In February 2007, Weber served as the producer of  “Evangelical Lutheran Worship: Hymns Audio Edition, Volume 2” available from Augsburg Fortress Publishers.  This compact disc features the A Cappella Choir and Lenoir-Rhyne Youth Chorus in hymn settings for choir, organ, and instruments arranged by Weber and former sacred music graduate, Michael Costello.

Weber received the Raabe Prize for Excellence in Sacred Composition from the Association of Lutheran Church Musicians for a career of outstanding contributions to the profession as exemplified in a specific work.  The winning anthem, Arise, Shine, published by Augsburg Fortress, was first sung by the Lenoir-Rhyne A Cappella Choir on its 2001 tour and has received subsequent performances by the Luther College Nordic and Cathedral Choirs, the St. Olaf Chapel Choir and Cantorei, and by the National Lutheran Choir at the Cathedral of Our Lady of the Angels, Los Angeles.

Weber conducted the Lenoir-Rhyne University A Cappella Choir in an array of styles and literature with attention given to works from the Lutheran tradition.  His own pieces exemplify the continuation of that tradition and have been particular favorites among the Choir’s audiences. Weber’s Magnificat (1997) for soprano and treble soloists, chamber orchestra, mixed and treble choirs has received performances nationally and abroad, most recently at the University of Minnesota.

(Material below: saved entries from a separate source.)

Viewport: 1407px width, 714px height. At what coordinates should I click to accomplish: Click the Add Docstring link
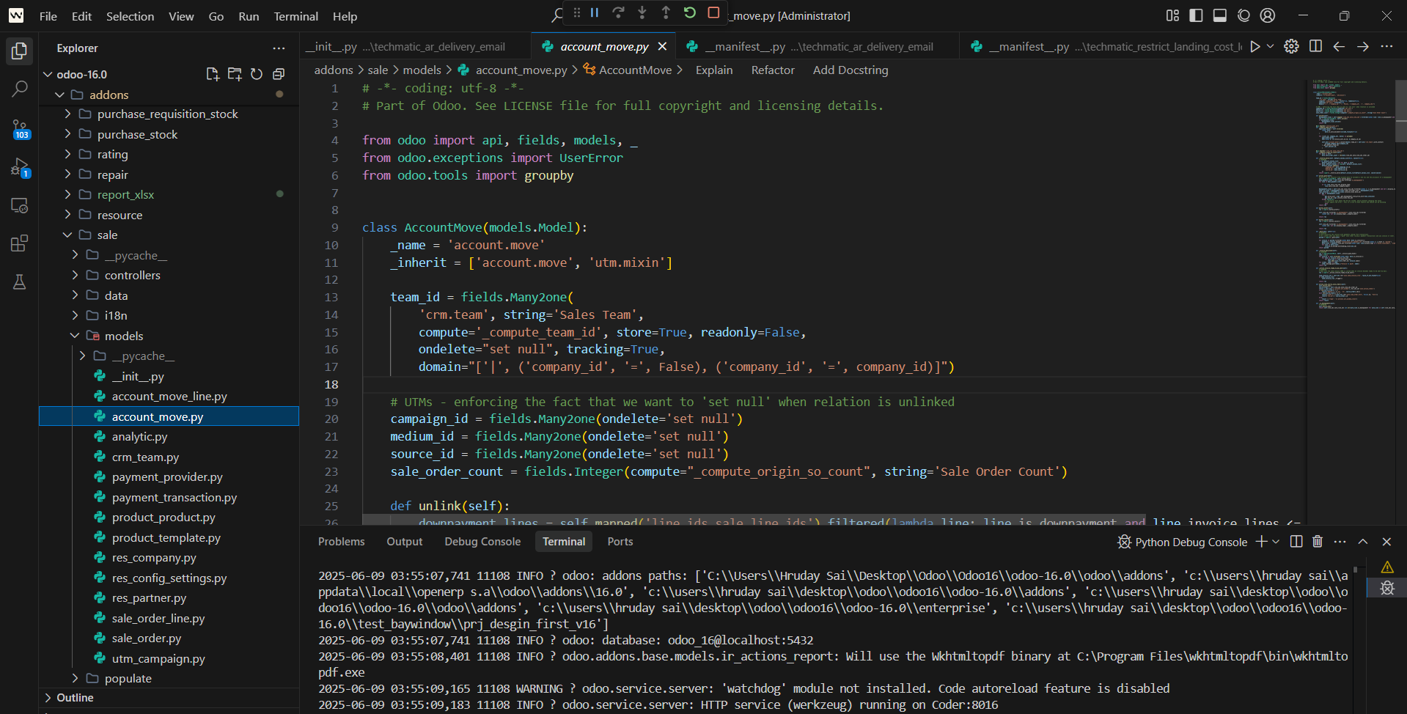coord(850,70)
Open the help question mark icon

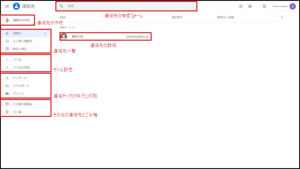241,6
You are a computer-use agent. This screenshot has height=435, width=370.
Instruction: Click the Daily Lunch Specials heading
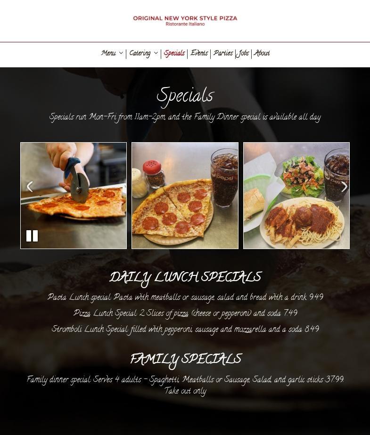click(x=185, y=278)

Luthers letztes Gebet, a setting of Martin Luther’s last prayer for mixed choir and solo trombone, was premiered by the A Cappella Choir in concert venues throughout Germany, including a performance at Luther’s grave in the Castle Church of Wittenberg.  His setting of Psalm 99, The Lord Reigns, was sung by the Lenoir-Rhyne Youth Chorus for Evensong at St. George’s Chapel, Windsor Castle. In 2013 the National Lutheran Choir commissioned Weber to composed the three movement, Distler-inspired, a cappella motet, With High Delight and presented its premier performance in the Chapel of the Resurrection of Valparaiso University for the national gathering of the Association of Lutheran Church Musicians. Weber’s handwritten manuscripts and his complete catalog of computer notated works is found at the Center for Church Music of Concordia University Chicago.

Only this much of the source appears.